James Paul Dorrity
Staff Sergeant, United States Army
27 February 2002:
FORT CAMPBELL, Kentucky — An overflow crowd of several hundred soldiers and their families remembered eight members of the 160th Special Operations Aviation Regiment yesterday during a solemn memorial service.
The men perished at sea last week when an MH-47 Chinook helicopter crashed during a training mission off the coast of the Philippines.
The eight were members of the elite unit called the Night Stalkers, so named because their specialty is flying at night with the aid of night vision goggles.
''They represented all that was good in life and the tremendous cost of enduring our freedom,'' Major Dean Heithamp, acting commander of the 2nd Battalion of the 160th Special Operations Aviation Regiment, said at the morning service, which included eulogies for each of the dead Fort Campbell soldiers.
On a stage, dark-green flight helmets with night vision goggles attached were perched on top of assault rifles. On the floor next to the rifles were black combat boots, one pair to honor each soldier.
A 21-gun salute and taps by a bugler from the 101st Airborne Division band followed the ceremony at Fort Campbell's Dreyer Field House.
The Chinook, a long-distance, heavy-lift helicopter, crashed off Negros Island in the southern Philippines during a training mission.
The soldiers were part of a 660-member American force training Philippine soldiers to fight Muslim extremist guerrillas. The 160th SOAR, which provides aviation support for Army Special Forces units, is featured in the new film Black Hawk Down.
Three of the bodies have been recovered.
Night Stalkers lost in the crash were Sergeant Jeremy D. Foshee, 25, of Alabama; Major Curtis D. Feistner, 34, of South Dakota; Captain Bartt D. Owens, 30, of Ohio; Chief Warrant Officer 2 Jody L. Egnor, 32, of Ohio; Staff Sergeant James P. Dorrity, 37, of Goldsboro, North Carolina; Staff Sergeant Kerry W. Frith, 37, of Jamesville, Nevada; Staff Sergeant Bruce A. Rushforth Jr., 35, of Massachusetts; and Specialist Thomas F. Allison, 22, of Tacoma, Washington. Two Air Force crewmen from the 353rd Special Operations Group based at Kadena Air Base in Japan, also died in the crash.
Sergeant James Paul Dorrity was killed in the crash of his MH-47, during anti-terrorism training exercises in the Philippines, on February 22, 2002. The entire crew of eight and two Air Force personnel was lost in the crash.

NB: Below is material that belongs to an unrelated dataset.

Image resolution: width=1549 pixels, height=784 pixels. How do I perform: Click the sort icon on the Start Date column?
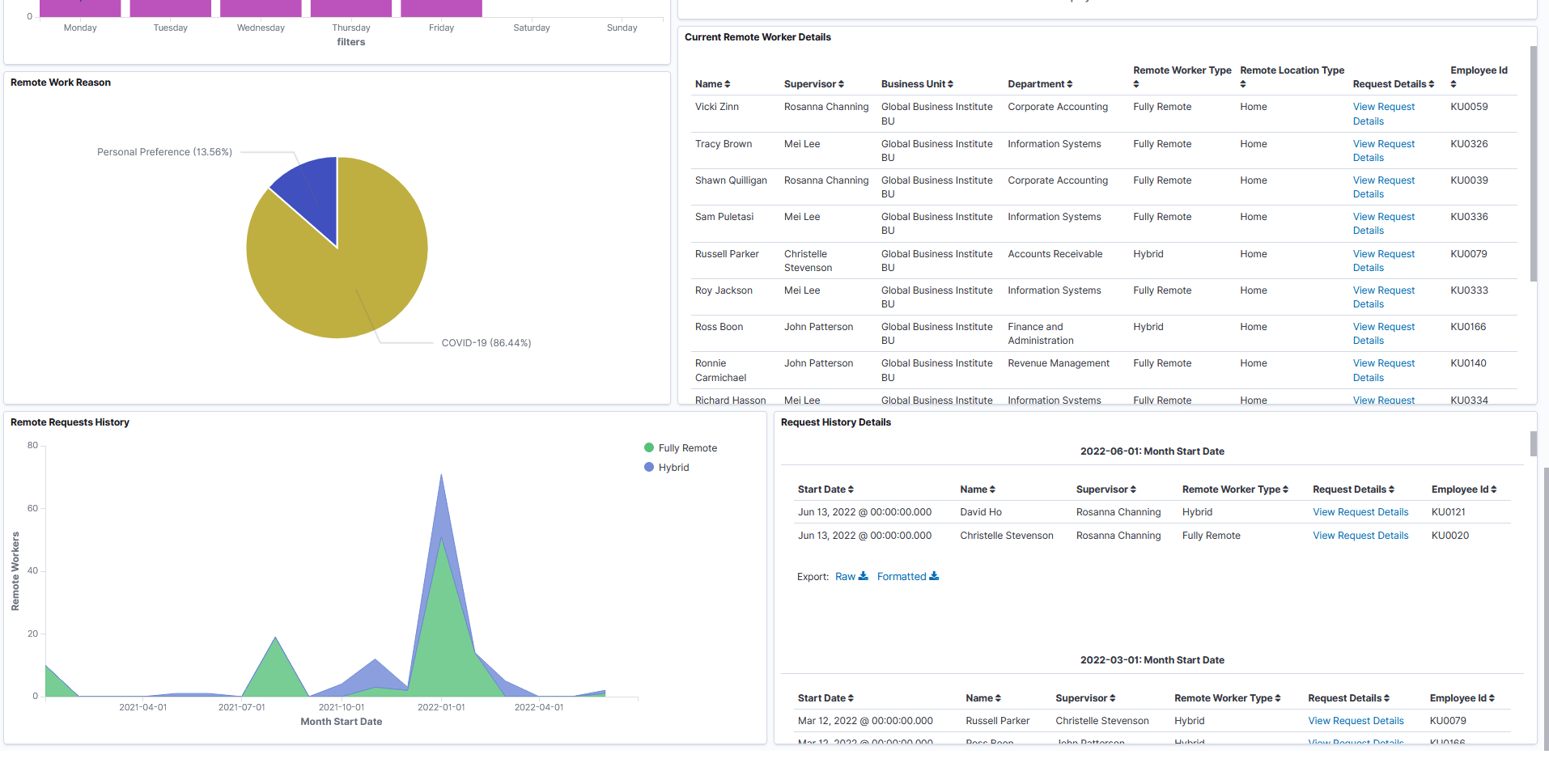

Staff Sergeant J. Paul Dorrity is a native of Goldsboro, North Carolina. He enlisted in the Army in 1986 as a Medium Helicopter Repairman (67U). He attended Basic Combat Training (BCT) at Fort Dix and Advanced Individual Training (AIT) at Fort Eustis, Virginia. His Military education includes the Primary Leadership Development Course (PLDC), Basic Non-Commissioned Offices Course (BNCOC), and the Survival, Evasion, Resistance, and Escape Course (SERE).
Staff Sergeant Dorrity’s past assignment include 243rd Aviation Regiment and Charlie Company, 214th Aviation Regiment at Fort Lewis, Washington. Alpha Company, 3/501st Aviation Regiment, Camp Humphreys, Republic of Korea; Echo Company, 502ndAviation Regiment, Italy and Alpha Company, 7/101st Aviation Regiment, Fort Campbell, Kentucky.
In 1999, Staff Sergeant Dorrity was assigned to the 160th Special Operations Aviation Training Company (SOATC) and upon completion of the Basic Mission Qualification Course (Green Platoon) was assigned to the 2nd Battalion, 160th Special Operations Aviation Regiment (Airborne). In July 2001, Staff Sergeant Dorrity was assigned to Echo Company, 160th Special Operations Aviation Regiment (Airborne) as a Flight Engineer. He deployed with his unit to multiple locations across the Pacific Command in support of Operation Enduring Freedom.
Staff Sgt. James Paul Dorrity, 37, of Echo Co., also leaves a young family fatherless. Dorrity’s cousin, Ken Dorrity, said his cousin was called Paul, and was married with two children.
Ken Dorrity described his cousin as "full of life." They talked on the telephone the day after Christmas, he said. The soldier gave no indication he was going to be involved in the war on terrorism.
"I told him we appreciate and were praying for him," Ken Dorrity said. "He thanked me for it and said he didn’t mind having people pray for him."
Dorrity’s father was in the military, his cousin
said, so Paul moved around a lot as a youth. But he always came back to
the family home in North Carolina for family reunions and gatherings.